Work to complete —
Please retype the data below in full.

Stored data entries —
== Segment start ==

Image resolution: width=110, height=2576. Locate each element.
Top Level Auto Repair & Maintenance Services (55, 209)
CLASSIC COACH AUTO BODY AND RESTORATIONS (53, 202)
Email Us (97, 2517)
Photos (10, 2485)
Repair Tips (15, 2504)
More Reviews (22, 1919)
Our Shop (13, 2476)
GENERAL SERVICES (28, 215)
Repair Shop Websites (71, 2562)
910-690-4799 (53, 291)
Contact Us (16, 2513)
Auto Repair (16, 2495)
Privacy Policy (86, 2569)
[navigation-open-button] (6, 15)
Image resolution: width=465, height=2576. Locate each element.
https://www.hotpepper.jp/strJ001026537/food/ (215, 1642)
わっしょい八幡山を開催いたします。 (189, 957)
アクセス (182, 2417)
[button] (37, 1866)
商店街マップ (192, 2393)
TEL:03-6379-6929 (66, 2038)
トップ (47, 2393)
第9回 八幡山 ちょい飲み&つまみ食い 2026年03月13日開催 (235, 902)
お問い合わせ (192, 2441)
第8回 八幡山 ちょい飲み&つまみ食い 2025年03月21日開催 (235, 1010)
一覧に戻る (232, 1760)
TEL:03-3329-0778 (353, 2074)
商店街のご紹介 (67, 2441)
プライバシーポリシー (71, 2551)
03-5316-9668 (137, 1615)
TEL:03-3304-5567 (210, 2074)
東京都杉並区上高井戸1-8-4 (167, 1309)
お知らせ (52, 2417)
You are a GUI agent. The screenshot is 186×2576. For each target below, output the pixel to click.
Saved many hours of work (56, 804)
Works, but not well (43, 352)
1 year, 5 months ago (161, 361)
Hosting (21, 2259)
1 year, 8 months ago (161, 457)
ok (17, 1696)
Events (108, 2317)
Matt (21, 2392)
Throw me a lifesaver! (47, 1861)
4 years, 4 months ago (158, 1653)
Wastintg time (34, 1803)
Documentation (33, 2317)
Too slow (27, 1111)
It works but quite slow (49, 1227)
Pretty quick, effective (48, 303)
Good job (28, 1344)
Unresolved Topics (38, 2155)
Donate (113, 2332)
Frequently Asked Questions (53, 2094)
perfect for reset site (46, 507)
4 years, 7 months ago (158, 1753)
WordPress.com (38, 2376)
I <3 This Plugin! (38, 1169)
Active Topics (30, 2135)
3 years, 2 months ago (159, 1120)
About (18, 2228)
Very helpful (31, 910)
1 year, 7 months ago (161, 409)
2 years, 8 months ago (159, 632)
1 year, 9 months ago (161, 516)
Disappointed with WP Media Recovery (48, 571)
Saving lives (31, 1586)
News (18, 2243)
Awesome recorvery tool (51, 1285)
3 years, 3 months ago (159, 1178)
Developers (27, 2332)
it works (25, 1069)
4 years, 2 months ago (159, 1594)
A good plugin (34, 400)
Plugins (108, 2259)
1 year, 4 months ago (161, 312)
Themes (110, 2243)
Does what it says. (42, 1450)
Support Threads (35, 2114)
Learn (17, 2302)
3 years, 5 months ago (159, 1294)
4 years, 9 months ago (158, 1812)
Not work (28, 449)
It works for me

== Segment end ==

Output for this task —
Image resolution: width=110, height=2576. Locate each element.
Top Level Auto Repair & Maintenance Services (55, 209)
CLASSIC COACH AUTO BODY AND RESTORATIONS (53, 202)
Email Us (97, 2517)
Photos (10, 2485)
Repair Tips (15, 2504)
More Reviews (22, 1919)
Our Shop (13, 2476)
GENERAL SERVICES (28, 215)
Repair Shop Websites (71, 2562)
910-690-4799 (53, 291)
Contact Us (16, 2513)
Auto Repair (16, 2495)
Privacy Policy (86, 2569)
[navigation-open-button] (6, 15)
Image resolution: width=465, height=2576. Locate each element.
https://www.hotpepper.jp/strJ001026537/food/ (215, 1642)
わっしょい八幡山を開催いたします。 (189, 957)
アクセス (182, 2417)
[button] (37, 1866)
商店街マップ (192, 2393)
TEL:03-6379-6929 (66, 2038)
トップ (47, 2393)
第9回 八幡山 ちょい飲み&つまみ食い 2026年03月13日開催 (235, 902)
お問い合わせ (192, 2441)
第8回 八幡山 ちょい飲み&つまみ食い 2025年03月21日開催 (235, 1010)
一覧に戻る (232, 1760)
TEL:03-3329-0778 (353, 2074)
商店街のご紹介 (67, 2441)
プライバシーポリシー (71, 2551)
03-5316-9668 (137, 1615)
TEL:03-3304-5567 (210, 2074)
東京都杉並区上高井戸1-8-4 (167, 1309)
お知らせ (52, 2417)
You are a GUI agent. The screenshot is 186×2576. For each target below, output the pixel to click.
Saved many hours of work (56, 804)
Works, but not well (43, 352)
1 year, 5 months ago (161, 361)
Hosting (21, 2259)
1 year, 8 months ago (161, 457)
ok (17, 1696)
Events (108, 2317)
Matt (21, 2392)
Throw me a lifesaver! (47, 1861)
4 years, 4 months ago (158, 1653)
Wastintg time (34, 1803)
Documentation (33, 2317)
Too slow (27, 1111)
It works but quite slow (49, 1227)
Pretty quick, effective (48, 303)
Good job (28, 1344)
Unresolved Topics (38, 2155)
Donate (113, 2332)
Frequently Asked Questions (53, 2094)
perfect for reset site (46, 507)
4 years, 7 months ago (158, 1753)
WordPress.com (38, 2376)
I <3 This Plugin! (38, 1169)
Active Topics (30, 2135)
3 years, 2 months ago (159, 1120)
About (18, 2228)
Very helpful (31, 910)
1 year, 7 months ago (161, 409)
2 years, 8 months ago (159, 632)
1 year, 9 months ago (161, 516)
Disappointed with WP Media Recovery (48, 571)
Saving lives (31, 1586)
News (18, 2243)
Awesome recorvery tool (51, 1285)
3 years, 3 months ago (159, 1178)
Developers (27, 2332)
it works (25, 1069)
4 years, 2 months ago (159, 1594)
A good plugin (34, 400)
Plugins (108, 2259)
1 year, 4 months ago (161, 312)
Themes (110, 2243)
Does what it says. (42, 1450)
Support Threads (35, 2114)
Learn (17, 2302)
3 years, 5 months ago (159, 1294)
4 years, 9 months ago (158, 1812)
Not work (28, 449)
It works for me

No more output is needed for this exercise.